EXCERPT PROVIDED:

Convergence Diagnostics (`src.diagnostics.convergence`)

Overview

run_convergence_diagnostics performs structured posterior convergence checks and writes machine-readable outputs to 50_diagnostics/. Its converged field is the primary convergence gate consumed downstream.

Function Signature

from src.diagnostics.convergence import run_convergence_diagnostics

run_convergence_diagnostics(
    model: Any,
    config: dict[str, Any],
    results_dir: str,
) -> dict[str, Any]

Parameters

Parameter	Description
`model`	Fitted model object exposing `idata` (or `fit_result`) with posterior and sample stats.
`config`	Run config dictionary (currently not used for thresholds).
`results_dir`	Run root directory; artefacts are saved under `50_diagnostics/`.

Artefacts Produced

Filename	Stage folder	Description
`convergence_report.json`	`50_diagnostics/`	Structured report with per-check outcomes and top-level `converged`.
`convergence_report.csv`	`50_diagnostics/`	Flat check table (`check`, `value`, `threshold`, `ok`).
`rank_trace.png`	`50_diagnostics/`	Rank-normalised trace plot (`az.plot_trace(..., kind="rank_vlines")`).
`energy_diagnostic.png`	`50_diagnostics/`	Energy diagnostic overlay (`az.plot_energy`).

Thresholds

Module constants:

Constant	Value	Meaning
`RHAT_WARN`	`1.01`	Preferred upper bound for split rank-normalised R-hat.
`RHAT_FAIL`	`1.05`	Severe R-hat boundary for escalation policy.
`ESS_PER_CHAIN`	`100`	Minimum effective draws per chain; total threshold = `100 * n_chains`.

Dataset entries:
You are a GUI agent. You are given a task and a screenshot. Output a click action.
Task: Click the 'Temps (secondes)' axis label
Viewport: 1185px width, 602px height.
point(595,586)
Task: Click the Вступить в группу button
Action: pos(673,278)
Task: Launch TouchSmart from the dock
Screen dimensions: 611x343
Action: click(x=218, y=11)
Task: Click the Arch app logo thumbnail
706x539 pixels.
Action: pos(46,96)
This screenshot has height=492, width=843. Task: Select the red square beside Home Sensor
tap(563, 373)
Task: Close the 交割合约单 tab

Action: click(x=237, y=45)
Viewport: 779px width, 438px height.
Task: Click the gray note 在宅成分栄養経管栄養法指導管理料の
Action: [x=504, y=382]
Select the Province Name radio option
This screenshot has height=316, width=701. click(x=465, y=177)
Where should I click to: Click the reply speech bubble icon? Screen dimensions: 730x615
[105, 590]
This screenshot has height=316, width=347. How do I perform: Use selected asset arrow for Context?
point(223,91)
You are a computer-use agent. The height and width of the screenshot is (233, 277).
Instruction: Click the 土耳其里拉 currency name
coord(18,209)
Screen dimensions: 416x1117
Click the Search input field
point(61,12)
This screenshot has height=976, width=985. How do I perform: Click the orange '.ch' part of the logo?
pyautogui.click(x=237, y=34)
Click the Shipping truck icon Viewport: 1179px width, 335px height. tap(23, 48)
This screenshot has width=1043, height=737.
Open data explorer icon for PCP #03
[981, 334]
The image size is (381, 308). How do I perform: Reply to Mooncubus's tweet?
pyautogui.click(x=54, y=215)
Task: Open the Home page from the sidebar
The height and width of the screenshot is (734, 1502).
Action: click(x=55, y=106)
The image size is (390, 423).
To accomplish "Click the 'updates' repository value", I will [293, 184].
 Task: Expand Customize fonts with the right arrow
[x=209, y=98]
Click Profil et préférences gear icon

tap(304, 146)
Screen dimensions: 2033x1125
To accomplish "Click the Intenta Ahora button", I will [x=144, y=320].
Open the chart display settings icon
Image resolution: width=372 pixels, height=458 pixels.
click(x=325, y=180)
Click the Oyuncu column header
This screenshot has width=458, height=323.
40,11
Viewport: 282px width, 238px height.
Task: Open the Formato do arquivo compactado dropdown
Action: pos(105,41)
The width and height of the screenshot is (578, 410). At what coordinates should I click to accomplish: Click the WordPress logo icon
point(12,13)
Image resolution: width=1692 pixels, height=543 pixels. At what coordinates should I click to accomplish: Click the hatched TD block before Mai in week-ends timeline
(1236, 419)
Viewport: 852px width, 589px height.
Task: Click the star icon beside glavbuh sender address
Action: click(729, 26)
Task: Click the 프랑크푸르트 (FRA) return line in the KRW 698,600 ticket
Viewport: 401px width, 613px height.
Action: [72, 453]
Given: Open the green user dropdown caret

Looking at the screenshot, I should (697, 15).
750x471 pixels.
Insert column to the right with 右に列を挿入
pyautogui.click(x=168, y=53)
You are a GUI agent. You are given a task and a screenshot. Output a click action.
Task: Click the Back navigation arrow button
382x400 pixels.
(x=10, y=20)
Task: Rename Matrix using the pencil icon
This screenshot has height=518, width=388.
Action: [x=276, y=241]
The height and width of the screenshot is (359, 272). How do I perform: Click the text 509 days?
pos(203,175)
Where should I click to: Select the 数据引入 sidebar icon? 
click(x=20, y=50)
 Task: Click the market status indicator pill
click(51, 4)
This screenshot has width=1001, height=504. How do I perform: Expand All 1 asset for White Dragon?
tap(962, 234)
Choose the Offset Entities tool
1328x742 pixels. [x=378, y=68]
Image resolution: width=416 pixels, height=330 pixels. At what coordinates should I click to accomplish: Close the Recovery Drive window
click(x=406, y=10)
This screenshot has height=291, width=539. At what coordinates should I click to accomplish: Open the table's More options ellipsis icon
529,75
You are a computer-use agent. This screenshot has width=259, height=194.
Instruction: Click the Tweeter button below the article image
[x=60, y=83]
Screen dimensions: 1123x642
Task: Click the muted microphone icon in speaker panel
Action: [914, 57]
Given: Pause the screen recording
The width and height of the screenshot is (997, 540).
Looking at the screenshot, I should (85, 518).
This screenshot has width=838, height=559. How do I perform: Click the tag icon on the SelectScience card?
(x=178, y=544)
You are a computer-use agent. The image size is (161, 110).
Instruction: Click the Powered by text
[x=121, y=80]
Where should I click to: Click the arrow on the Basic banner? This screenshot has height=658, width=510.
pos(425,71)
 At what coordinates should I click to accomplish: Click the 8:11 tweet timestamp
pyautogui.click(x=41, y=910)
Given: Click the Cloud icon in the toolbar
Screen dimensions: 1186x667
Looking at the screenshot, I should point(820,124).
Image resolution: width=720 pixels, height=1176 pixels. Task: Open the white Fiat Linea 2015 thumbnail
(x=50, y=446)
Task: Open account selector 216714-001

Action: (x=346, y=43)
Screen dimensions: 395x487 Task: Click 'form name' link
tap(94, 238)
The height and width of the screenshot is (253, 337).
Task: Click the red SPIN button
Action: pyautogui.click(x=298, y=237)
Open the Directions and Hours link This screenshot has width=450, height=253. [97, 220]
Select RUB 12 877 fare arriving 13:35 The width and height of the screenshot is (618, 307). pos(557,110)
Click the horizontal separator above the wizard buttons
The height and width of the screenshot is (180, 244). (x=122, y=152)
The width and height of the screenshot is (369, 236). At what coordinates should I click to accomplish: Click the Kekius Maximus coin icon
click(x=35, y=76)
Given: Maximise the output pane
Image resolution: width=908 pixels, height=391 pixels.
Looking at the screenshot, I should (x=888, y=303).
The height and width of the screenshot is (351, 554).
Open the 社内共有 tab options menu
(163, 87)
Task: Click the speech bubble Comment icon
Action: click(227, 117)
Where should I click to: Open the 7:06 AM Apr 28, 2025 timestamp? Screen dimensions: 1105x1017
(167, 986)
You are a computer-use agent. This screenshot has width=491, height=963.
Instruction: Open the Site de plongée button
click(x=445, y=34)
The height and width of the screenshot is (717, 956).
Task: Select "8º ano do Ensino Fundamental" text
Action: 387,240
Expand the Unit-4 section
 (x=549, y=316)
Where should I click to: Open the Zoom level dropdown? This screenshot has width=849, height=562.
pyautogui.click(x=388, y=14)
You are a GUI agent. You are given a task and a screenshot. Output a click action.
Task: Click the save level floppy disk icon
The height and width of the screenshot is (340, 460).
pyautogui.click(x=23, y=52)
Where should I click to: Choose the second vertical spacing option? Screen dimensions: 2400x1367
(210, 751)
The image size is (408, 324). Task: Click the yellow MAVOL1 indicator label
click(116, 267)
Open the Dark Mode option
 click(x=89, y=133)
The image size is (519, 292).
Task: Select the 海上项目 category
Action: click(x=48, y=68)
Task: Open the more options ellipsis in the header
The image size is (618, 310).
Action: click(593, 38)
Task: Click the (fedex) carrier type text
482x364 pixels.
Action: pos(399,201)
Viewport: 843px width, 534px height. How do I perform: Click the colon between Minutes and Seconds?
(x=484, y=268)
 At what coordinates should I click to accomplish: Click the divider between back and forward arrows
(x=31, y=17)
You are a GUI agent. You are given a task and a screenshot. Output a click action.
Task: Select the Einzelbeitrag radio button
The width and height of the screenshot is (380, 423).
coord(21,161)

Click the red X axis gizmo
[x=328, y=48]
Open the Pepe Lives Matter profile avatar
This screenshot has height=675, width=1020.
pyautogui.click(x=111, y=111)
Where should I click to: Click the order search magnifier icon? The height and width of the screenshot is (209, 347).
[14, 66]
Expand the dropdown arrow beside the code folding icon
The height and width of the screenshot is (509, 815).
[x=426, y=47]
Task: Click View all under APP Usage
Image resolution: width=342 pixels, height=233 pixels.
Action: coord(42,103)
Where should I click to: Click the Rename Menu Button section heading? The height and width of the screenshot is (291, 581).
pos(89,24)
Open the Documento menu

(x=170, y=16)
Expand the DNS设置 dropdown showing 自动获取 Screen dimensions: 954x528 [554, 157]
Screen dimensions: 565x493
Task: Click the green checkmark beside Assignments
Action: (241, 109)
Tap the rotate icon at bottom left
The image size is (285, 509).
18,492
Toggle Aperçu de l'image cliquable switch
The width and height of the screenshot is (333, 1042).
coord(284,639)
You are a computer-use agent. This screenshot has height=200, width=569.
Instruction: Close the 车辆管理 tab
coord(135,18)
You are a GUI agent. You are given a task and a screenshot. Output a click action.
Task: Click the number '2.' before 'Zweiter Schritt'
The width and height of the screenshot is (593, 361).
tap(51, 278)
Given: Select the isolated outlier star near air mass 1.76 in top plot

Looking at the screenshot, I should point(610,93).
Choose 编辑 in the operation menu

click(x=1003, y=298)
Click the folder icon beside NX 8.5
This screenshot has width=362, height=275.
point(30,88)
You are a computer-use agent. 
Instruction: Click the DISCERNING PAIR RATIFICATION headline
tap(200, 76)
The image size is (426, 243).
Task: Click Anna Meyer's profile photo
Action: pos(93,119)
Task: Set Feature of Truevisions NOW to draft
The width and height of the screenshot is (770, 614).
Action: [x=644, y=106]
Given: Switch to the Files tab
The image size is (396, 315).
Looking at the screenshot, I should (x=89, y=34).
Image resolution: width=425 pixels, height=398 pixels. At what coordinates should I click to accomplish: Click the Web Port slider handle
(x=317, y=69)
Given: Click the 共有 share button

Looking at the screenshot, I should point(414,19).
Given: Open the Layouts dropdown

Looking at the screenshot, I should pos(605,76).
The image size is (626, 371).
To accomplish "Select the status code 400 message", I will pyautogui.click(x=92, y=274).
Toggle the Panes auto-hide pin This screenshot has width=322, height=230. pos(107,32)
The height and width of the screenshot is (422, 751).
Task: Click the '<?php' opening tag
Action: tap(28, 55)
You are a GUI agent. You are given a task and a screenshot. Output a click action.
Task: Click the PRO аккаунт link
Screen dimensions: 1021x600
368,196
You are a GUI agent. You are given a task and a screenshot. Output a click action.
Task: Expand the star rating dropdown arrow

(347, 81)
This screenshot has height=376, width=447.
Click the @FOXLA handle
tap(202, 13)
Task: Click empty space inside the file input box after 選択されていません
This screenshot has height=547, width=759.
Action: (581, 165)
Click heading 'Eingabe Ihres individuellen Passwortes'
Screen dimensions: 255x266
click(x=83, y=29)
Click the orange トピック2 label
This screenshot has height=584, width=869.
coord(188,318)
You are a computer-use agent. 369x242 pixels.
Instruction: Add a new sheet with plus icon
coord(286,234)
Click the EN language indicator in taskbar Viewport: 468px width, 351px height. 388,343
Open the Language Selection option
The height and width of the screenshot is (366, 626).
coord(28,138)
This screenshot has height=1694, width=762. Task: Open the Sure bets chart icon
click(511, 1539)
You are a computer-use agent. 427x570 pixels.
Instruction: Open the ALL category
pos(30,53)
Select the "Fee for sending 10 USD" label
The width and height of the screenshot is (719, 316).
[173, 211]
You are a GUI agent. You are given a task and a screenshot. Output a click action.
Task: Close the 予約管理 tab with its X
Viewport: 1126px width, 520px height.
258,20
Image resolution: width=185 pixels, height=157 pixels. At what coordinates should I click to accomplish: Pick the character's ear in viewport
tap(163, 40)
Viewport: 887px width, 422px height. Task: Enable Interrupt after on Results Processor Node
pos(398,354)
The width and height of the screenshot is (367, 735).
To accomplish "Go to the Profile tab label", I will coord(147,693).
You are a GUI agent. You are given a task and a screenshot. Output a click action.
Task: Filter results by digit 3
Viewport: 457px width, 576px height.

TASKS FOR THIS EXERCISE:
(A) According to the convergence diagnostics page, which output field of run_convergence_diagnostics serves as the primary convergence gate consumed downstream?
(B) Please continue the convergence diagnostics page from its last line.

TASK-BY-TASK ANSWERS:
(A) The converged field.

(B)
`DIVERGENCE_WARN`	`1`	Any divergence indicates geometry risk.
`DIVERGENCE_FAIL`	`10`	Severe divergence count threshold.

Current converged logic in code is:

R-hat: all parameters <= RHAT_WARN.
ESS bulk and tail: all parameters >= ESS_PER_CHAIN * n_chains.
Divergences: exactly 0.

JSON Report Schema

{
  "converged": true,
  "n_chains": 4,
  "rhat": {
    "max": 1.003,
    "ok": true,
    "problematic_params": []
  },
  "ess_bulk": {
    "min": 910,
    "ok": true,
    "threshold": 400,
    "problematic_params": []
  },
  "ess_tail": {
    "min": 855,
    "ok": true,
    "threshold": 400,
    "problematic_params": []
  },
  "divergences": {
    "count": 0,
    "pct": 0.0,
    "ok": true
  },
  "recommendation": "Model has converged. Results are reliable."
}

Interpretation Guidance

converged = true: posterior exploration is acceptable for downstream interpretation.
converged = false: inspect problematic_params and divergence counts before trusting decomposition or optimisation.
Energy and rank plots are diagnostic evidence; they do not replace the machine gate fields.

Usage Example

from src.diagnostics.convergence import run_convergence_diagnostics

report = run_convergence_diagnostics(
    model=driver.model,
    config=driver.config,
    results_dir=driver.results_dir,
)

if not report["converged"]:
    print(report["recommendation"])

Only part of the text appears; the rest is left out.